** START OF SUPPLIED DATA **

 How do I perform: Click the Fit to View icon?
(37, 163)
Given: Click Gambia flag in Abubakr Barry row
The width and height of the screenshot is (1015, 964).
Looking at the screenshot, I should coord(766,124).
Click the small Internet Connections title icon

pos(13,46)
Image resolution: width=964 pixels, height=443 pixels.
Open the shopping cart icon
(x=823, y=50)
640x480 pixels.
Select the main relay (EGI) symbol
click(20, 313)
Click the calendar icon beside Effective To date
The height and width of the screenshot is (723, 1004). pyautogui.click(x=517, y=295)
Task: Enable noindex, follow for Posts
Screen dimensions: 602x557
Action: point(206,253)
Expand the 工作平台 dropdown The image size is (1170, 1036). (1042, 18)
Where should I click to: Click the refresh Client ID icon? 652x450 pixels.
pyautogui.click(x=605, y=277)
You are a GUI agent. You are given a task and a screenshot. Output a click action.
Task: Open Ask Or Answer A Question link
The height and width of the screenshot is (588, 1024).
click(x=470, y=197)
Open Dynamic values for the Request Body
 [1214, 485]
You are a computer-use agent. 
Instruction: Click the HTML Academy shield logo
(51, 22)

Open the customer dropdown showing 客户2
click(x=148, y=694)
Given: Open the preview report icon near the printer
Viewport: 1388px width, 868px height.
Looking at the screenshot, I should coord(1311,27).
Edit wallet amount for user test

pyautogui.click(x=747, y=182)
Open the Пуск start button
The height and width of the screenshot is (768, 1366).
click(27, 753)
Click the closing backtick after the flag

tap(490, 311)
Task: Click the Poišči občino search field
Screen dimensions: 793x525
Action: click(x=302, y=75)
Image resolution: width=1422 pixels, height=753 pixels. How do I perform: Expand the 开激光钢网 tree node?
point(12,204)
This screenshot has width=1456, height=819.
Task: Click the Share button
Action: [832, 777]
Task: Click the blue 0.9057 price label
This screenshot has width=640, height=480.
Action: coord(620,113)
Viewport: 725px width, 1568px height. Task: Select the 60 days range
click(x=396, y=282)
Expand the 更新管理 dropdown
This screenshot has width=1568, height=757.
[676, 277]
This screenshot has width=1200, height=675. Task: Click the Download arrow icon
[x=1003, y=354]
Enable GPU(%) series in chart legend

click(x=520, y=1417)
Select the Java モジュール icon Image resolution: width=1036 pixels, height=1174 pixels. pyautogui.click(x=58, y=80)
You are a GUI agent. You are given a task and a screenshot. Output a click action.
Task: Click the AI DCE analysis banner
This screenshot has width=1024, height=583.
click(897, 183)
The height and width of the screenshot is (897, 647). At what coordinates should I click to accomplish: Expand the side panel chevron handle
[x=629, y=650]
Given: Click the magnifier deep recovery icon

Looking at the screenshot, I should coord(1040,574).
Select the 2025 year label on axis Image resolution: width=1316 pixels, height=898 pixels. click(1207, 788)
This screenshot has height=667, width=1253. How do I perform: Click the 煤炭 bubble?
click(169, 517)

** END OF SUPPLIED DATA **

DO THIS: Write out the records above again, line for line, with no changes.

FINISHED TASK:
 How do I perform: Click the Fit to View icon?
(37, 163)
Given: Click Gambia flag in Abubakr Barry row
The width and height of the screenshot is (1015, 964).
Looking at the screenshot, I should coord(766,124).
Click the small Internet Connections title icon

pos(13,46)
Image resolution: width=964 pixels, height=443 pixels.
Open the shopping cart icon
(x=823, y=50)
640x480 pixels.
Select the main relay (EGI) symbol
click(20, 313)
Click the calendar icon beside Effective To date
The height and width of the screenshot is (723, 1004). pyautogui.click(x=517, y=295)
Task: Enable noindex, follow for Posts
Screen dimensions: 602x557
Action: point(206,253)
Expand the 工作平台 dropdown The image size is (1170, 1036). (1042, 18)
Where should I click to: Click the refresh Client ID icon? 652x450 pixels.
pyautogui.click(x=605, y=277)
You are a GUI agent. You are given a task and a screenshot. Output a click action.
Task: Open Ask Or Answer A Question link
The height and width of the screenshot is (588, 1024).
click(x=470, y=197)
Open Dynamic values for the Request Body
 [1214, 485]
You are a computer-use agent. 
Instruction: Click the HTML Academy shield logo
(51, 22)

Open the customer dropdown showing 客户2
click(x=148, y=694)
Given: Open the preview report icon near the printer
Viewport: 1388px width, 868px height.
Looking at the screenshot, I should coord(1311,27).
Edit wallet amount for user test

pyautogui.click(x=747, y=182)
Open the Пуск start button
The height and width of the screenshot is (768, 1366).
click(27, 753)
Click the closing backtick after the flag

tap(490, 311)
Task: Click the Poišči občino search field
Screen dimensions: 793x525
Action: click(x=302, y=75)
Image resolution: width=1422 pixels, height=753 pixels. How do I perform: Expand the 开激光钢网 tree node?
point(12,204)
This screenshot has width=1456, height=819.
Task: Click the Share button
Action: [832, 777]
Task: Click the blue 0.9057 price label
This screenshot has width=640, height=480.
Action: coord(620,113)
Viewport: 725px width, 1568px height. Task: Select the 60 days range
click(x=396, y=282)
Expand the 更新管理 dropdown
This screenshot has width=1568, height=757.
[676, 277]
This screenshot has width=1200, height=675. Task: Click the Download arrow icon
[x=1003, y=354]
Enable GPU(%) series in chart legend

click(x=520, y=1417)
Select the Java モジュール icon Image resolution: width=1036 pixels, height=1174 pixels. pyautogui.click(x=58, y=80)
You are a GUI agent. You are given a task and a screenshot. Output a click action.
Task: Click the AI DCE analysis banner
This screenshot has width=1024, height=583.
click(897, 183)
The height and width of the screenshot is (897, 647). At what coordinates should I click to accomplish: Expand the side panel chevron handle
[x=629, y=650]
Given: Click the magnifier deep recovery icon

Looking at the screenshot, I should coord(1040,574).
Select the 2025 year label on axis Image resolution: width=1316 pixels, height=898 pixels. click(1207, 788)
This screenshot has height=667, width=1253. How do I perform: Click the 煤炭 bubble?
click(169, 517)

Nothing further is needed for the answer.